Multiperspektivischer Forschungsansatz

Meine Forschung umfasst Recherchen vor Ort sowie Interviews mit Personen, die in den Prozess der Entwicklung von Ausstellungen auf verschiedenen Ebenen involviert sind. Dies geht von der inhaltlichen Konzeption bis hin zum Aufbau der materiellen Struktur und der Gestaltung des Gebäudes. Mein Projekt konzentriert sich auf ausgewählte Museen und Institutionen der Geschichtsvermittlung in Deutschland, die einen Bezug zur Geschichte des Zweiten Weltkrieges und des Holocaust haben. Dafür entwickele ich eine interdisziplinäre Methodik, basierend u. a. auf Ansätzen der Anthropologie, Organisationssoziologie, Museumswissenschaft, Sozialgeschichte. Ich bin davon überzeugt, dass ich so einen wichtigen Beitrag für die Kulturwissenschaften, die Zeitgeschichte und die Museumspraxis leisten kann.

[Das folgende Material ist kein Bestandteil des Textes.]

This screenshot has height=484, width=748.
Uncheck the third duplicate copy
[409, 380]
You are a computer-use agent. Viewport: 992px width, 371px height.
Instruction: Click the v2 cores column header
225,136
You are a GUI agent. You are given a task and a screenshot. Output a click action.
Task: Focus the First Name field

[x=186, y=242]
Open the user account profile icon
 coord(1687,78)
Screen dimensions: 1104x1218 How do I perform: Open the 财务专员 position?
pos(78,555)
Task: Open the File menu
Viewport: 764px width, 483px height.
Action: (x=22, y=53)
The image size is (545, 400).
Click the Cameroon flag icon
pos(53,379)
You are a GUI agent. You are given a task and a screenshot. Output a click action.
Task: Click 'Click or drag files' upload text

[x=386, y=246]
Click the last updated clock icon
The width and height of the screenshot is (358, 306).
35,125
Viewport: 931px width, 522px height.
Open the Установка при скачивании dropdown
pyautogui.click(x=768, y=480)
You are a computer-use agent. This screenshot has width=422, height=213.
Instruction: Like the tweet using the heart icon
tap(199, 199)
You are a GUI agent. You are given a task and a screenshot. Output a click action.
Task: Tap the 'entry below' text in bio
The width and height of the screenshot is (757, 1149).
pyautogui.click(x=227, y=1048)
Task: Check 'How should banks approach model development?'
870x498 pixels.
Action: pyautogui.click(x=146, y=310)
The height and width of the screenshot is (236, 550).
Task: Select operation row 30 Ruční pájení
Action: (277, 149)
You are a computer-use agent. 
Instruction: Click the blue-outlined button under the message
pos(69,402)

Ich hoffe, mit meiner Forschung Verbindungen zwischen den einzelnen Aspekten der komplexen Ausstellungsinfrastruktur zu identifizieren. Dies wiederum wird ein neues Licht auf Prozesse der Erinnerungskulturen in Deutschland werfen. Die anderen Mitglieder des Projektteams befassen sich mit ähnlichen Fragen, schwerpunktmäßig mit Bezug auf polnische Ausstellungen zum Zweiten Weltkrieg und zum Holocaust. Auf diese Weise untersuchen wir auch transnationale Netzwerke und den Transfer von Inhalten und Praktiken zwischen den Ländern.